Friday, April 5, 2013

Using SQLAlchemy with Celery Tasks

If you are reading this, then you probably know what both SQLAlchemy and Celery are, but for the uninitiated, here is a (very) brief introduction. SQLAlchemy is a full-featured python Object Relational Mapper (ORM) that lets one perform operations on a database using python classes and methods instead of writing SQL. Celery is (in their own words), "is an asynchronous task queue/job queue based on distributed message passing." If you haven't heard or, or haven't used, either of these, I highly suggest you give them a try.

Ok, and now on to the meat of this post. If you are using SQLAlchemy (or any other database connection method, for that matter) and want to execute Celery tasks that retrieve items from the database, you have to deal with properly handling database sessions. Fortunately for us, the designers of both of these projects know what they are doing and it isn't a complicated matter.

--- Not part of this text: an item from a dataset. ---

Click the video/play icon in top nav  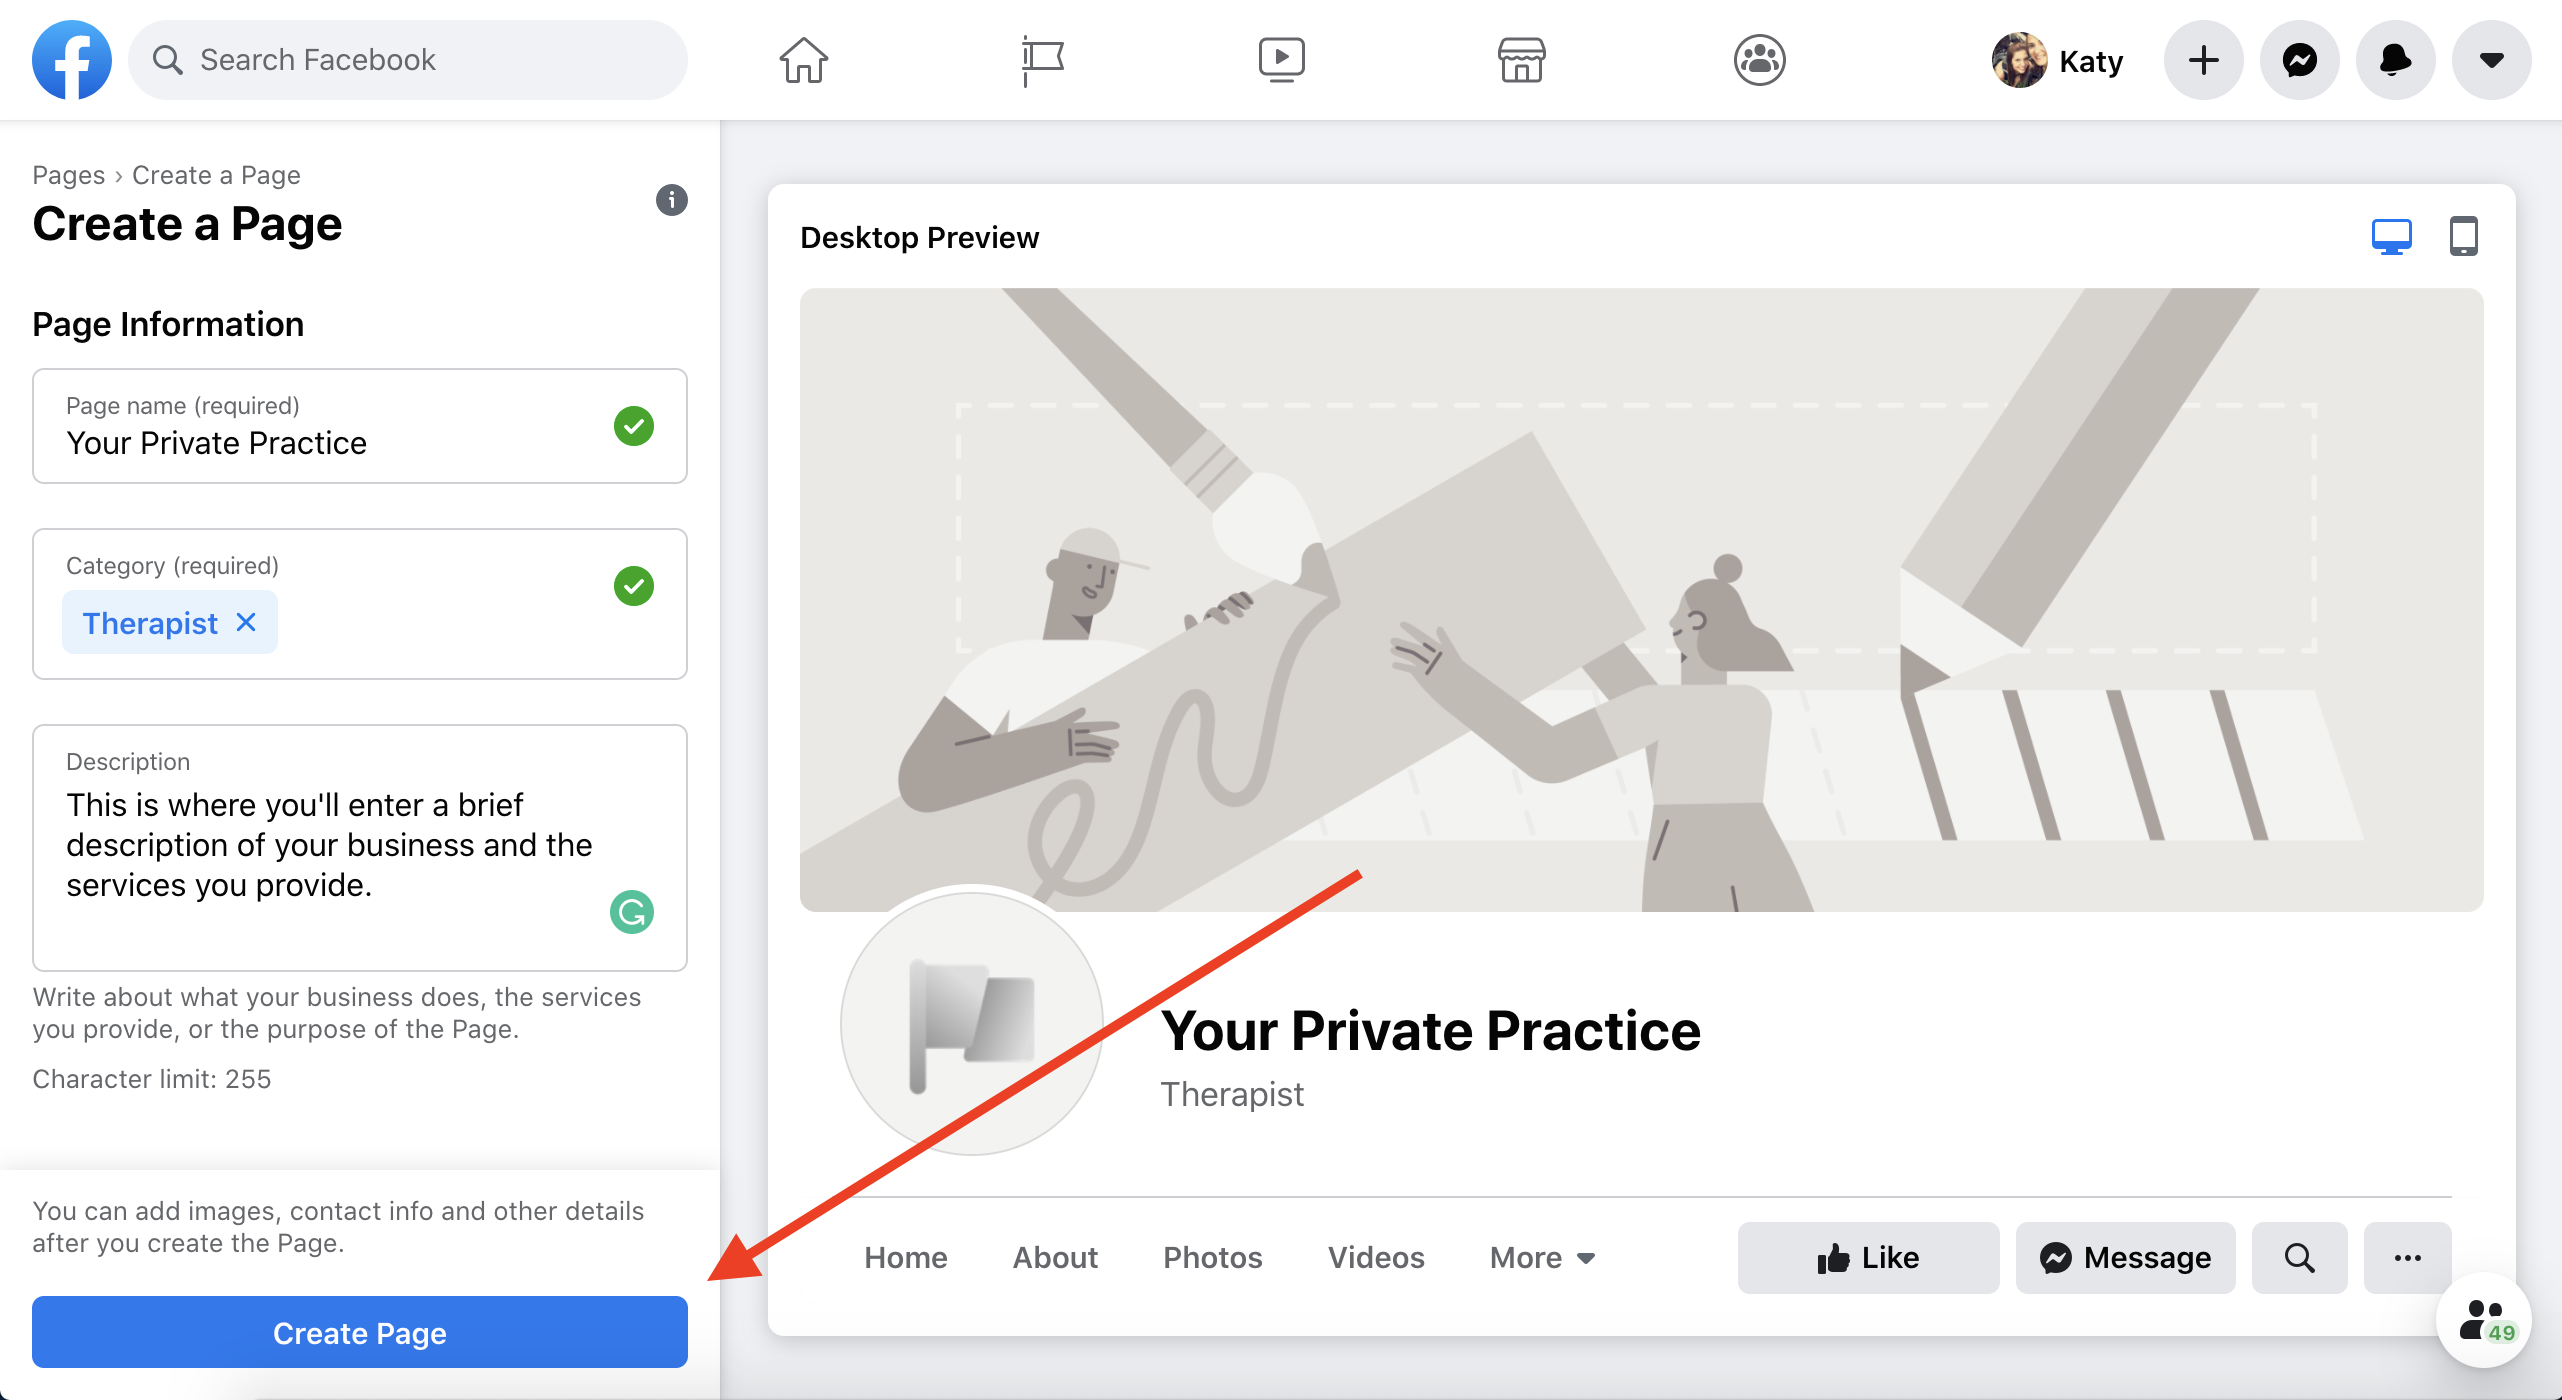[1281, 59]
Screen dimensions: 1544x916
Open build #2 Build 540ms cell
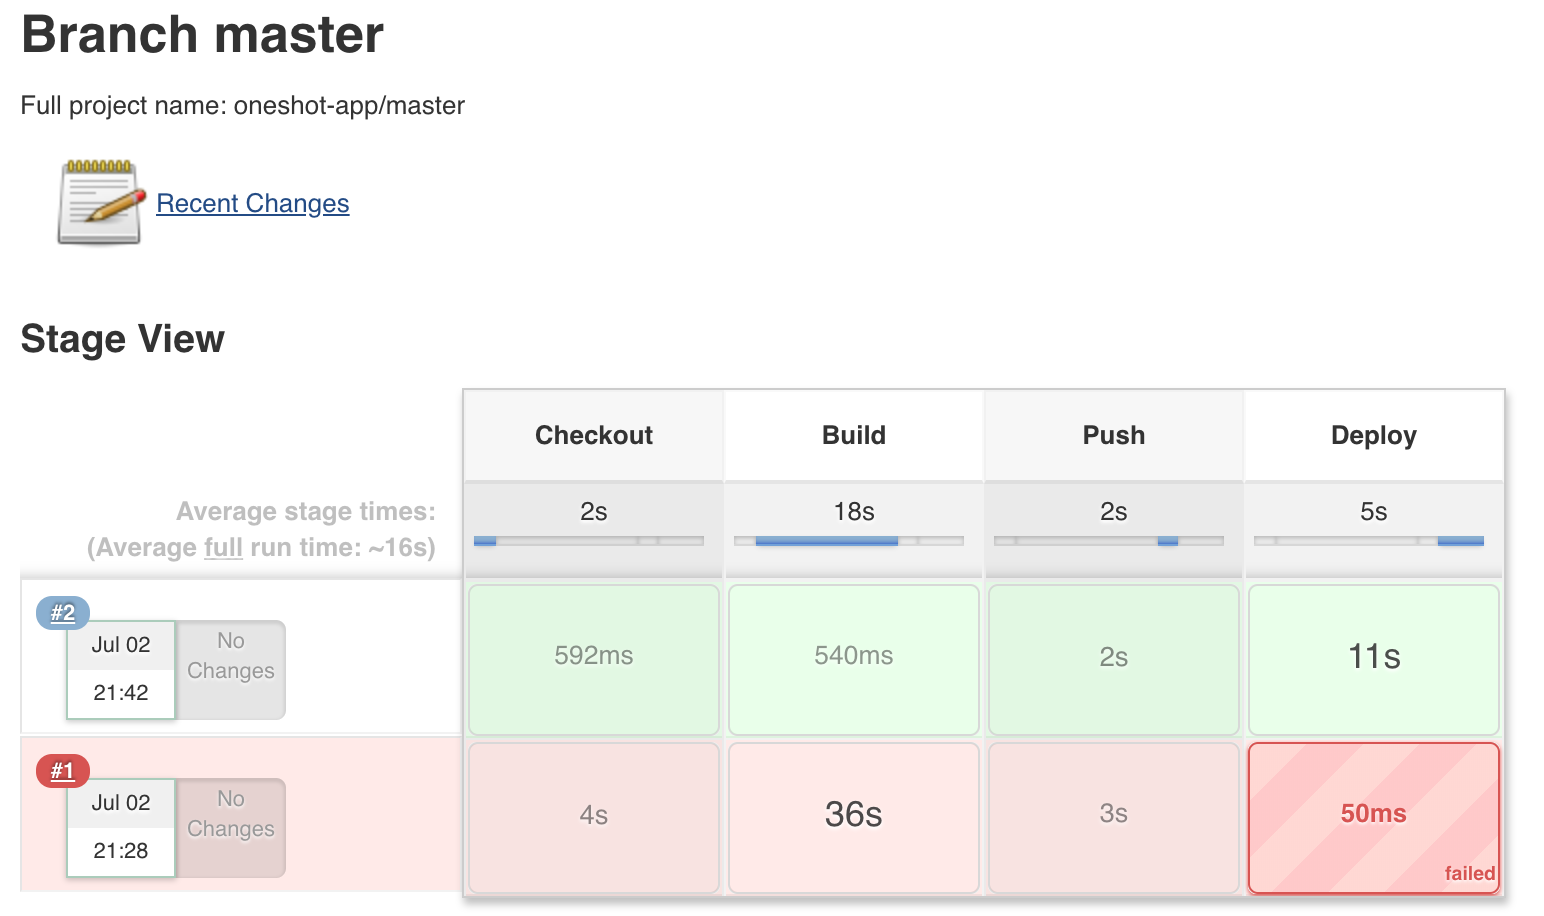point(854,659)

First, let's start with creating a simple task without any database requirements (from the Celery tutorial):
# file: proj/tasks.py
from __future__ import absolute_import
import celery

@celery.task
def add(x, y):
    return x + y
The one thing that is missing from this is setting up Celery so that it is connected to the broker and backend. Many of the tutorials that you find on the web show placing the configuration of the celery object (and the database object) in the same file as the tasks being created. While that works fine for examples, it doesn't portray how it should be done in "real life." I find the best way to set up these resources is to create separate modules for each of the resources that you are going to use. As such, we would have a module for setting up the celery object and another one for setting up the database connections. (The Celery tutorial has exactly such an example here.) Why in separate modules instead of just one big resources.py module? Well, if we put all of them in one file, then all of those resources are setup when we may only require one of them. For example, let's say we write a script that only ever needs to connect to the database and never any celery tasks, why should that script create a celery object? So, on that note, let's create another file that sets up the celery object:
# file: proj/celery.py
from __future__ import absolute_import
from celery import Celery

celery = Celery(
    'tasks',
    broker='amqp://',
    backend='amqp',
    include=['tasks.py']
)

if __name__ == '__main__':
    celery.start()
As you can see from that configuration, we have tell Celery that all of our tasks live in a module called tasks.py. Now that we have Celery setup, let's create a very similar module for our SQLAlchemy (or any other database) connections.
# file: proj/db.py
from sqlalchemy import create_engine
from sqlalchemy.orm import scoped_session
from sqlalchemy.orm import sessionmaker

engine = create_engine(
    'sqlite:///:memory:', convert_unicode=True,
    pool_recycle=3600, pool_size=10)
db_session = scoped_session(sessionmaker(
    autocommit=False, autoflush=False, bind=engine))
Great, now we can connect to our database using SQLAlchemy, but how does this all work with Celery tasks? Let's update our tasks module with a new task that gets something from the database. For the sake of the example, let's assume that we have some User model that contains some user information.
# file: proj/tasks.py
from __future__ import absolute_import
import celery

from proj.db import db_session

@celery.task
def get_from_db(user_id):
    user = db_session.query(User).filter(User.id=user_id).one()
    # do something with the user
But wait! If we do this, what happens to the database connection? Don't we have to close it? Yes, we do! Since we are using a scoped_session, we'll want to make sure that we release our connection from the current thread and return it to the session pool managed by SQLAlchemy. We could, just place a db_session.remove() at the end of our task, but that seems a bit fragile. Fortunately for us, there is a way for us to subclass the default Celery Task object and make sure that all connections are returned to the pool auto-magically. Let's update our tasks module again.
# file: proj/tasks.py
from __future__ import absolute_import
import celery

from proj.db import db_session

class SqlAlchemyTask(celery.Task):
    """An abstract Celery Task that ensures that the connection the the
    database is closed on task completion"""
    abstract = True

    def after_return(self, status, retval, task_id, args, kwargs, einfo):
        db_session.remove()


@celery.task(base=SqlAlchemyTask)
def get_from_db(user_id):
    user = db_session.query(User).filter(User.id=user_id).one()
    # do something with the user
As you can see, we created a SqlAlchemyTask that implements the after_return handler that does the job of removing the session. The only change we had to make to our task was to make sure that we set the appropriate base Task type. Neat, huh? By the way, you can check out the other Task handlers here.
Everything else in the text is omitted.